Sometimes when people ask about this, I'll draw a little sketch on a piece of paper or napkin.  It's my seven-minute overview of what happened following Luther's posting of his 95 theses (points to debate) on the Castle Church door in Wittenberg on the eve of All Saints Day, 1517. 


This is a very rough generalization indeed...

First key issue: authority.  The foundation.  How do we know we are right about what we believe about being right with God?  The Roman Catholic church held that it was the Scriptures, but with a caveat:  specifically, the Scriptures as interpreted and applied by the authority of the Church.  So, to the authority base of the Bible was added the magisterium, that is, what the church, tradition, councils, and Popes officially ruled.  It was the "Bible-plus." 

The Reformers said, no (or nay), the councils and traditions and church rulers are very important, but not infallible.  The authority derives from God's revelation alone, namely the Bible.  So they used a slogan to summarize this point:  "sola Scriptura", which is Latin for "the Scripture alone." 

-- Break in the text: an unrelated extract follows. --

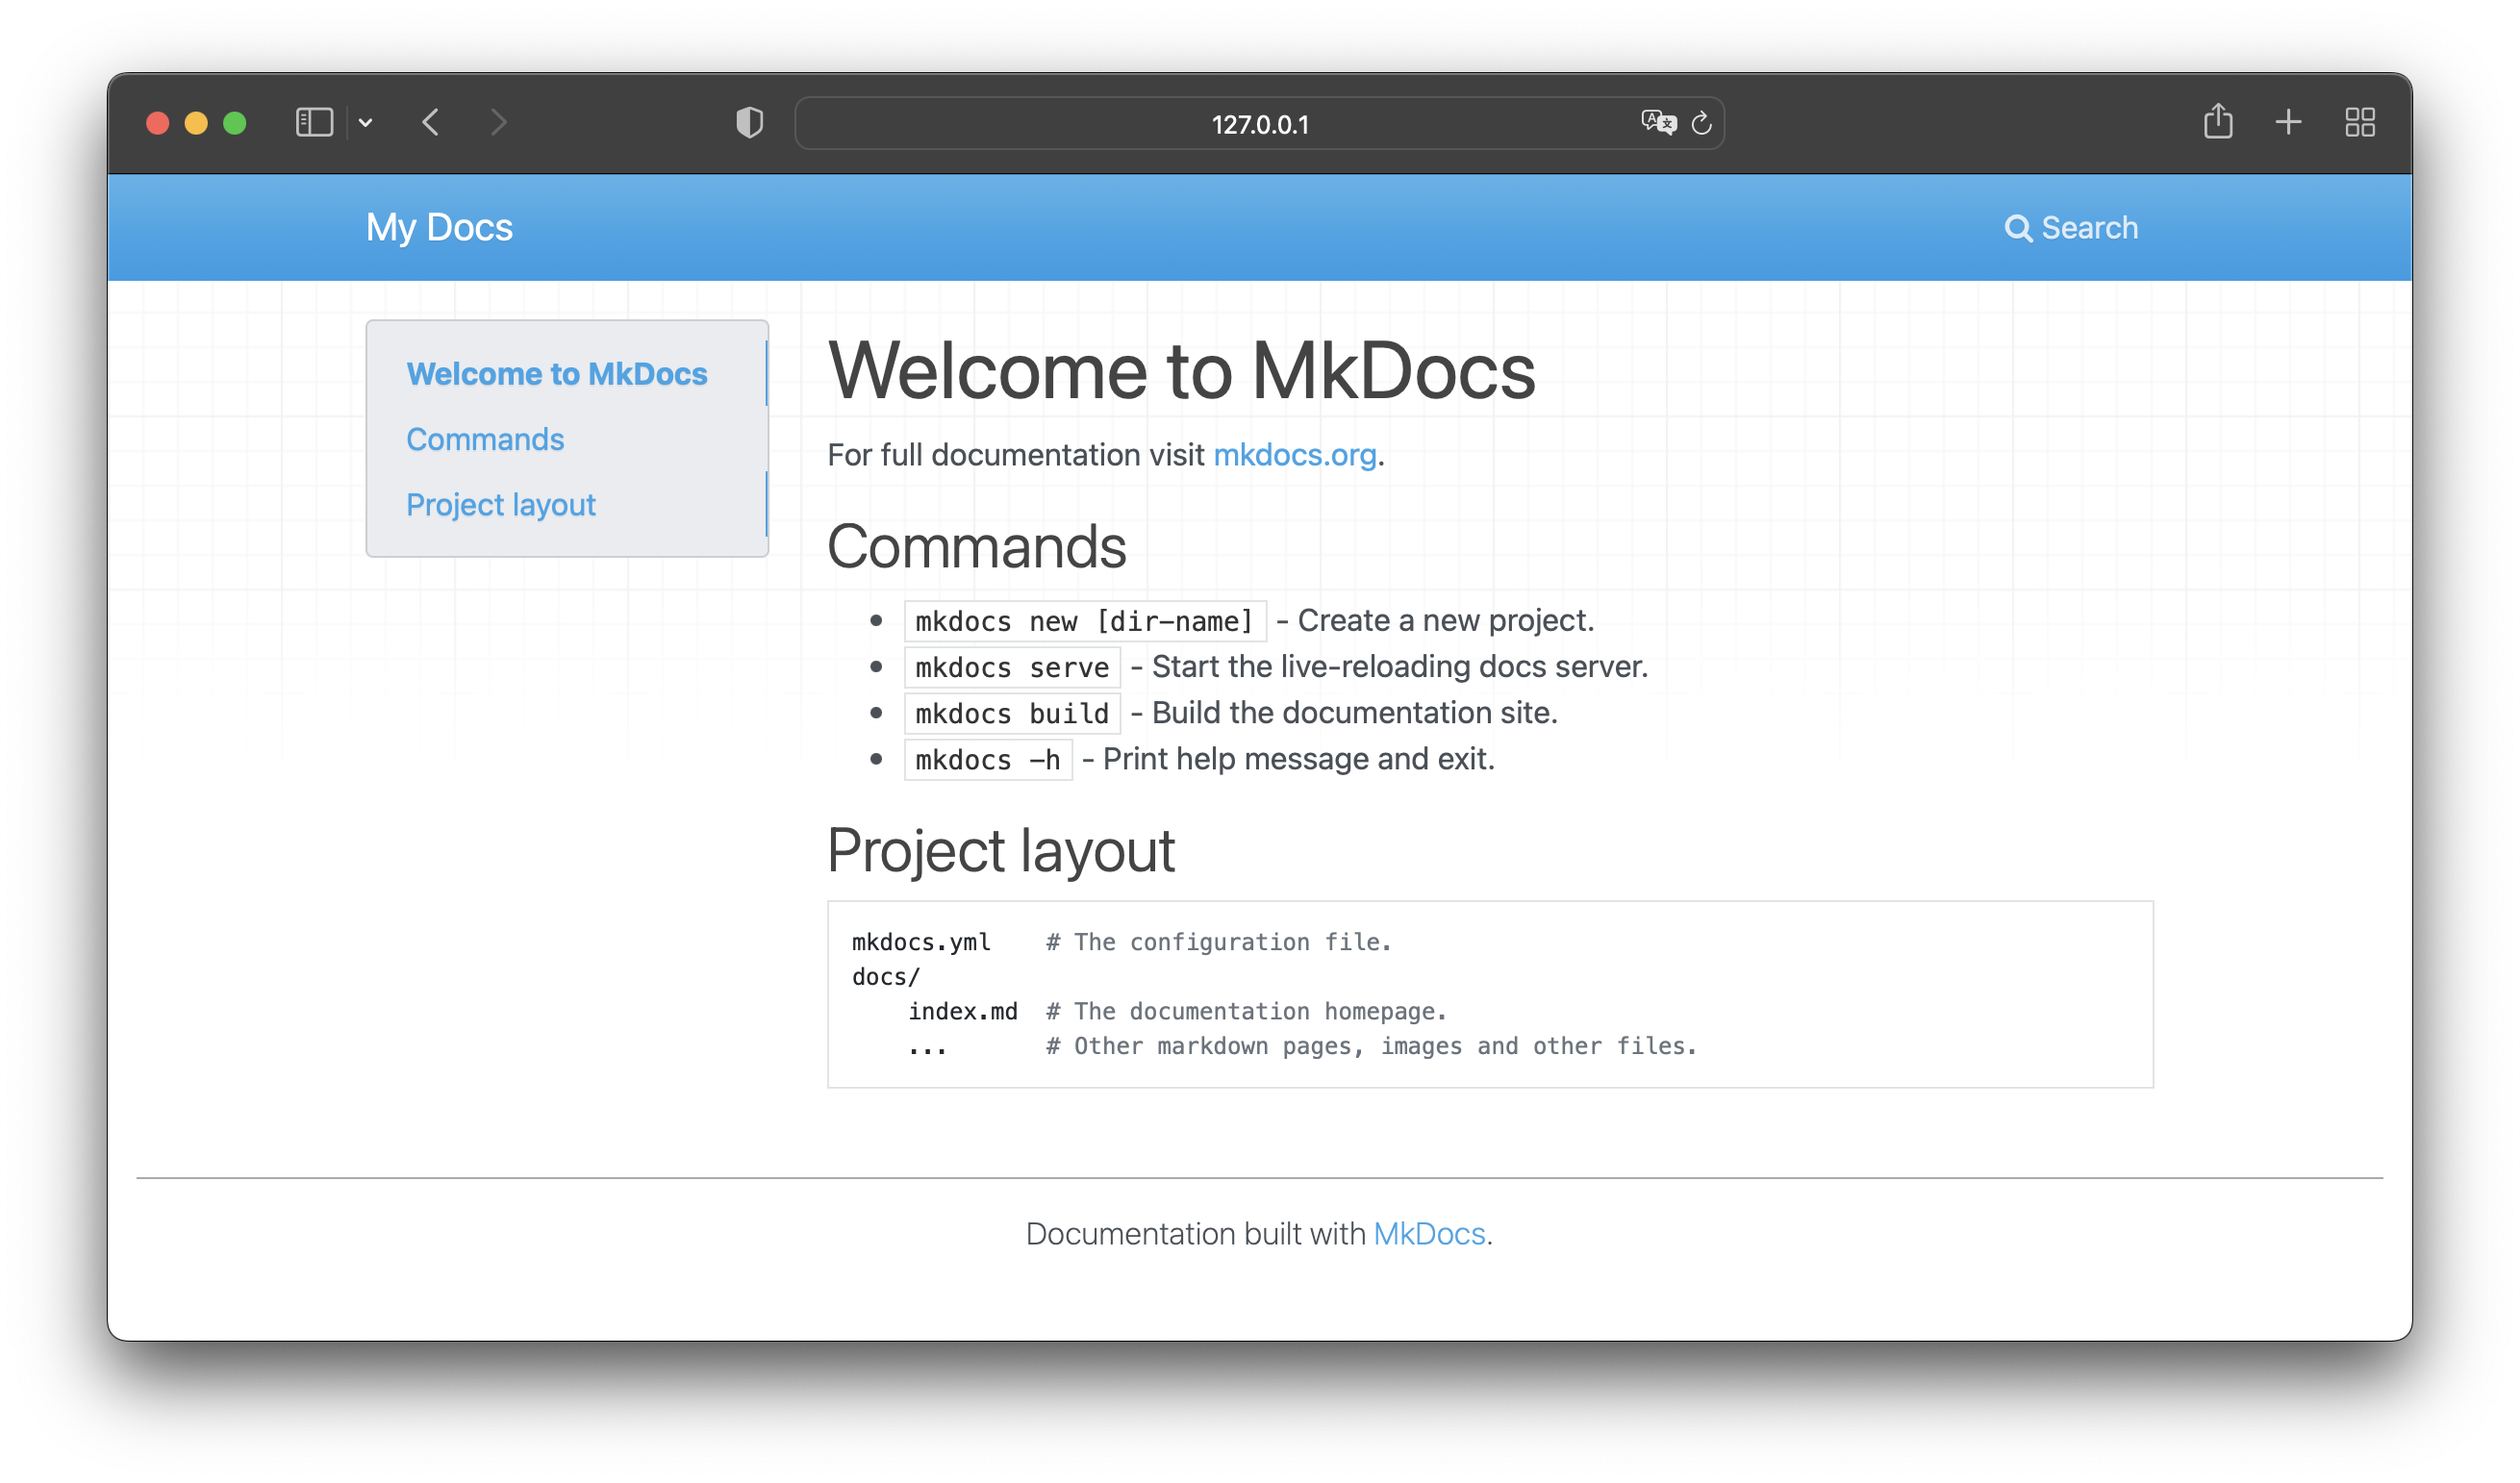
Task: Open the sidebar options dropdown chevron
Action: (366, 123)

Second key issue: the merit of salvation.  Upon that authoritative revelation is placed the work of Jesus Christ.  Again, it becomes a matter of something-plus.  The Roman church held that it was Jesus who was meritorious in his passion and resurrection, but that there is also merit (or grace) which proceeds from others.  For example, Mary, and various Saints,  were better than they needed to be and so their goodness became a surplus, or "treasury of merits" for believers to use in this world.  Therefore, people could petition Mary or other Saints for aid or various needs because they had power and influence before God. 

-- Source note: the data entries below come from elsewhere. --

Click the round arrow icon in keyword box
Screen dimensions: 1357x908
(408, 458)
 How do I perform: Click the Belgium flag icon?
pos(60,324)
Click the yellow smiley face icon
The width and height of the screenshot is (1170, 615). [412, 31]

To this the Reformers also said, no, it is Christ alone who is meritorious and worthy.  He is the sole fount of grace and salvation.  Hence, "solus Christus," or Christ alone.  They believed that the Bible taught that Jesus accomplished everything we need for life and eternal salvation, and that this is mediated to the believer through the Holy Spirit and the Word. 

Thirdly, our response.  Upon the Christ revealed to us in the Bible we place faith.  The Roman church said that this, too, was a matter of something-plus, namely, faith plus works.  Justification was viewed as a good beginning which could (and should) be improved upon.  Ultimate justification (being declared righteous) would come when faith and works have been perfected by the end of this life, or perhaps in the next (hence purgatory).  Assurance of salvation in this life was not really viewed as a good thing.   

The Reformers again disagreed.  As important as works were as evidence and fruit of living faith (and these are vitally important), yet faith itself is the empty hand which receives the completed gift of grace.  From that faith one is justified (declared righteous), and from that faith comes good works.  Assurance of salvation was viewed as a good thing which led to good works, by responding to grace in childlike gratitude.  God's assessment of believers is wholly gracious (and unchanging) since it comes from his consideration of us in eternal union with his Son, rather than from the perfection (or imperfection) of our works.  So again the Reformers came up with a phrase, actually two: "sola gratia" (grace alone) and "sola fide" (faith alone). 

In conclusion the Reformers would assert, "soli Deo gloria", that is, God alone is glorified as the gracious giver of our salvation from beginning to end.